Thank you, but I'm not sure why all that condescension was necessary. Troublemaker is extremely difficult to work for without an in. Hell, this is their entire website: http://www.troublemakerstudios.com You can't even contact them without knowing someone. Yes, I'm on production hub but have never seen a job that I qualify for/applies to me and yes, I've tried plenty of cold calls/emails and have never had anything come of it. I guess I wasn't really expecting there to be some website full of perfect jobs that I didn't know about, but I would appreciate knowing how some of the people here found the jobs they're in or how they found jobs when they were starting out.
if you are not willing to be put down, insulted, make to feel like a piece of dirt, then perhaps you are not cut out for this business. My clients yell at me, put me down, talk down to me, and drive me crazy, and threaten me all the time - this is normal business. I charge them a lot of money, and they expect results. And if I don't give them what they want, they are not nice to me. Why do you expect professionals who are paying you to be "nice" to you. And once you DO get in, the other people who are at your level will try to slit your throat, because they want the opportunity that you have now.
ALL companies want entry level cheap labor. ALL companies want to find that smart kid, who they can exploit, so they can make lots of money, while they pay you very little, and work your ass off. So those opportunities are there - you just have to get in. When you join a society or local film organization, they will usually have SOMEONE that is tied into an established company that will hire you. You go there, and MEET these people. You go up to strangers, and introduce yourself and say "oh, what company are you with - gee, I would love to work for that company", and maybe they will give you the name of someone to call.
Because you said that you are just a few years out of school, I will assume that you are about 24 - 25 years old. You should watch the movie "The Karate Kid" and watch the scene about "wax on, wax off". You go to bars I assume - there are millions of them in Austin.
Go for a beer with your friends soon, and find the most attractive girl in the place, and go up to her, and say something like "hi, my name is Jensen, and I think you are really beautiful". The most likely response may be that she will smirk, and turn away from you, perhaps as bad as laugh at you, or worse, her friends will laugh at you. THIS IS WHAT YOU WANT. You want to toughen up to rejection. You keep asking good looking girls like this out on a date, or for a drink, and ONE OF THESE GIRLS WILL BE INTERESTED and say YES, I would love to have a drink with you. This is what it's like getting a good job. Stop being insulted by my comments, and start getting used to rejection. Don't let rejection stop you - let it make you stronger. When you call Troublemaker Studios, and the 23 year old receptionist blows you off, DON'T LET HER STOP YOU. She won't be there 2 years from now - you have to learn to get past her. She is NO ONE, and you are a PROFESSIONAL. Take her rejection, and get past her.
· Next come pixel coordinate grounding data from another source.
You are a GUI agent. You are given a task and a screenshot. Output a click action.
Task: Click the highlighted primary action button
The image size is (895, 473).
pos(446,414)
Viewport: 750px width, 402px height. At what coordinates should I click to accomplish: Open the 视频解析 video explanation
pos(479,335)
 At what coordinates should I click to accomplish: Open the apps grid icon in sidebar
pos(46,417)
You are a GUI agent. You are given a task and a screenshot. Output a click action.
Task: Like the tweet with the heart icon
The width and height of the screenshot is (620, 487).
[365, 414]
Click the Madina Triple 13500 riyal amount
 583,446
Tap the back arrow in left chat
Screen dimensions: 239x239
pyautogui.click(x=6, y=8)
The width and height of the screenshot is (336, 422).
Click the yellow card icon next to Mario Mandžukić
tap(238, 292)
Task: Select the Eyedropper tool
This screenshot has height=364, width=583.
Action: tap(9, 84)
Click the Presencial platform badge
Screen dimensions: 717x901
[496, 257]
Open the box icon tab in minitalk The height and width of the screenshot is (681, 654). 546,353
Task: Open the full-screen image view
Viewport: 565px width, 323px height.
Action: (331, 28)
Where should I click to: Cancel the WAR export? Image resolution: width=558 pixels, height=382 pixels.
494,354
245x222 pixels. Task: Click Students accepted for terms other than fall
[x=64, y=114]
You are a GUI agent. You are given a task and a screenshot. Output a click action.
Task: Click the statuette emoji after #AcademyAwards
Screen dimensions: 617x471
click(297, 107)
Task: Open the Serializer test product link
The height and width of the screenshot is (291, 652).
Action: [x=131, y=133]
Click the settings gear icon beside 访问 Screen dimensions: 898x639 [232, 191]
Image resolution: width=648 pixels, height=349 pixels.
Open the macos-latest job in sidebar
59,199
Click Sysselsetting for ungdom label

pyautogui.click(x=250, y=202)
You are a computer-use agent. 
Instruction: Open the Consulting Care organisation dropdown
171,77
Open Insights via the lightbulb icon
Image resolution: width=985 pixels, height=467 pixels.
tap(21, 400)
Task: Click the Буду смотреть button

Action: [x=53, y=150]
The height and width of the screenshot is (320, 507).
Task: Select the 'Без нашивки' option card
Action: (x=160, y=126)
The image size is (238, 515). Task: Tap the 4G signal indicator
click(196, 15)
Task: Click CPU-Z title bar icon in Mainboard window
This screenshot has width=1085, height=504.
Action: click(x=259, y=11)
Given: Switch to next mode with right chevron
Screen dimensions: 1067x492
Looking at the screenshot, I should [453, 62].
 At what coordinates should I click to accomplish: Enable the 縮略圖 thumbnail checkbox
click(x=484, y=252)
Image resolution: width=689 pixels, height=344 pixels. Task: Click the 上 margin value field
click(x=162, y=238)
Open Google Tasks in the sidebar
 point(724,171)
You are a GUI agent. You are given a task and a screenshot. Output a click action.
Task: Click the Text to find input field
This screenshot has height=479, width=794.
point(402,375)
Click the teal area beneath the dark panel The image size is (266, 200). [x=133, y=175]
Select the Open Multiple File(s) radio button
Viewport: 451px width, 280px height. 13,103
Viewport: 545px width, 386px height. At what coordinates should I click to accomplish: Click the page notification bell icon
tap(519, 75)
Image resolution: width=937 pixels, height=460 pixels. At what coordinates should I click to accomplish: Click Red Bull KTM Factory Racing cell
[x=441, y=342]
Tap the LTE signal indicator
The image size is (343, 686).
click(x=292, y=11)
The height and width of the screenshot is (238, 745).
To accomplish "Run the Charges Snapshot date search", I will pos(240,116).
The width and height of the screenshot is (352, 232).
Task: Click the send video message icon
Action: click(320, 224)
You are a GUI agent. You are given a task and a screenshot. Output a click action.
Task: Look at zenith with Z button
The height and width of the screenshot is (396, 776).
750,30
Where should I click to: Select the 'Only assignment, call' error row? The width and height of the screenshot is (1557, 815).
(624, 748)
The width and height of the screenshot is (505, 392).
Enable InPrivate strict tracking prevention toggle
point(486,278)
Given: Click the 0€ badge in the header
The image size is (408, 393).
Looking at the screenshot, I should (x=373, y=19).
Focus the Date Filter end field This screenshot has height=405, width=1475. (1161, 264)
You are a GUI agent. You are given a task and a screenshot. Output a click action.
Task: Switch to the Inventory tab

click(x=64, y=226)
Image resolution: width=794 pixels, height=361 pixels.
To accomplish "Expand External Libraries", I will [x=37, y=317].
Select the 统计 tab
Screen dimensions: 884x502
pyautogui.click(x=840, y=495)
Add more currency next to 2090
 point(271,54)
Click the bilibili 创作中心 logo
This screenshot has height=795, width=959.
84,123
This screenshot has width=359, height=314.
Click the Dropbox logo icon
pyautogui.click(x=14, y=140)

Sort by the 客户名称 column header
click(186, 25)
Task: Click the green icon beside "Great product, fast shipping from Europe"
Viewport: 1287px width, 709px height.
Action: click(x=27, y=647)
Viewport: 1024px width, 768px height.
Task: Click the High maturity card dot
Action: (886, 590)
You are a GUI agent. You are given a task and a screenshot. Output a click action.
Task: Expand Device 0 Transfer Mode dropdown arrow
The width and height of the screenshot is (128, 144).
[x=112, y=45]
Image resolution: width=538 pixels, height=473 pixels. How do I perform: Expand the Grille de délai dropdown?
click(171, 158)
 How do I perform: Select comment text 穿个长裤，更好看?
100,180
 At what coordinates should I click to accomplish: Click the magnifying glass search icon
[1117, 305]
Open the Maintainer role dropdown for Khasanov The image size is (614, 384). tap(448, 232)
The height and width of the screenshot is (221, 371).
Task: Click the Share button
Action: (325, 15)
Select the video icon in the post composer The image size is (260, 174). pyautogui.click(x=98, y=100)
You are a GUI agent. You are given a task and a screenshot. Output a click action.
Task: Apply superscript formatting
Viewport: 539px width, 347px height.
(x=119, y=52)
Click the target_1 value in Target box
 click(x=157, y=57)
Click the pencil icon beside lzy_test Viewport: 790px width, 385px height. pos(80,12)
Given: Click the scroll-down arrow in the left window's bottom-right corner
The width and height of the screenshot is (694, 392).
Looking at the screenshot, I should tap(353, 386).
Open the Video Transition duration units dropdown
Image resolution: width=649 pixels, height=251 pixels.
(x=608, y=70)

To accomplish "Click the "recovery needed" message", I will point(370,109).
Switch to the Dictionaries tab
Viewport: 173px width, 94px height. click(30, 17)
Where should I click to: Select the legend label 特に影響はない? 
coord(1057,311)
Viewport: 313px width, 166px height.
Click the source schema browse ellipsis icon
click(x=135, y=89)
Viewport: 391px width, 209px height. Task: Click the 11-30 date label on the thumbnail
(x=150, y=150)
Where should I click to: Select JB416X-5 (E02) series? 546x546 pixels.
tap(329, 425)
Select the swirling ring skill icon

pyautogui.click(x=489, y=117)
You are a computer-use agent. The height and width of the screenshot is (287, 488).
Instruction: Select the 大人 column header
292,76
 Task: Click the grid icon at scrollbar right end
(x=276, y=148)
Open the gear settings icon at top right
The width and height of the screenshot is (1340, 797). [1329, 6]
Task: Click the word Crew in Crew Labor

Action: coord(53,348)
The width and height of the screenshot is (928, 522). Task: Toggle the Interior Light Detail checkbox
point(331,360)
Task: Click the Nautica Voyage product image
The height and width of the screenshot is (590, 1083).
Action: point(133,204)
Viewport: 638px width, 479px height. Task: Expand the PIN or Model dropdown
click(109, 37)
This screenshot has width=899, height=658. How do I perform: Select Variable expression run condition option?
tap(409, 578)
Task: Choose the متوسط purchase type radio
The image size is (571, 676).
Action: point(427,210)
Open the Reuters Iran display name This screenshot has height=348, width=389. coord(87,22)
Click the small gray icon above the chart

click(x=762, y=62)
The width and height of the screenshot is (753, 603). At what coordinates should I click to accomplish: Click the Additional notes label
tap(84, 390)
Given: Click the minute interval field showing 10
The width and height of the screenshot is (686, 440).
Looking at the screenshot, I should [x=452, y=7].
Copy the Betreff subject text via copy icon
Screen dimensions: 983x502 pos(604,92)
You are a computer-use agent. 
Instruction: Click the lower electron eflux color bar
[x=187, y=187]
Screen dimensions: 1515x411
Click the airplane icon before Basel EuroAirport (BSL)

Did you try calling Elizabeth Avellan at Troublemaker ?
Did you go to the Troublemaker Linkedin website, and contact everyone on the Linkedin page ? I bet 50% of the employees are on that page. Did you ever apply to their internship program when you were in school ? Did you ever intern for a TV station in Austin ?
Let me assure you, that you can find out the names of every company person in every company in Austin MUCH easier than Troublemaker, because they ARE ALL ON THE INTERNET. You call them. You mail them. You email them. You stalk them. You become a pest. Most will reject you. One will hire you.
It's almost Friday. I expect to see you at a bar in Austin, getting rejected and humilated by a hot girl. This is not dating - it's preperation for work - because her rejection will be much worse than any professional enviornment where you are told "no" by a company. You will toughen up, you will keep calling, and you will get hired.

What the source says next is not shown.